When Simon McKeown and Lizzie Noble found the red-crested tree rat one night in Colombia, they had no idea it was supposed to be extinct. The couple snapped pictures of this red-manned rodent the size of a guinea pig thinking that they were experiencing a well-known example of Colombia’s spectacular wildlife. Instead, they had stumbled upon what some call the conservation discovery of the decade.
A bird collector and his rat
The last time anybody had seen this rat was at some point before 1913 – before Einstein’s Theory of Relativity, before World War I, and before anybody had ever really heard of Charlie Chaplin. A specimen was picked up by Melbourne Armstrong Carriker, one of the greatest and most prolific bird collectors of the early 1900s who collected over 53,000 bird specimens. If he had collected just a bird a day it would have taken him over 145 years to reach that number.

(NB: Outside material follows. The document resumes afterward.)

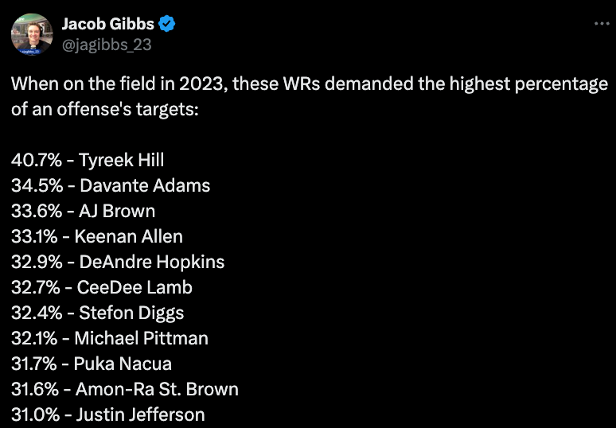
Task: Click the tweet's opening sentence text
Action: pyautogui.click(x=310, y=84)
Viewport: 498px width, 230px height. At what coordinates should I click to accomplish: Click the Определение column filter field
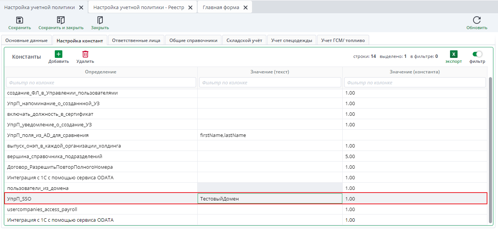[101, 82]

Sadly, in the flurry of animal-bagging all those years ago, Melbourne didn’t record when or where he found the red-crested tree rat, and the only other specimen that we have, from another collector, is similarly low on the details front. In fact, we don’t even know whether the rats were male or female. So Simon and Lizzie’s pictures of the red-crested tree rat added immeasurably to our store of knowledge, and their encounter with this elusive rodent could so easily not have happened.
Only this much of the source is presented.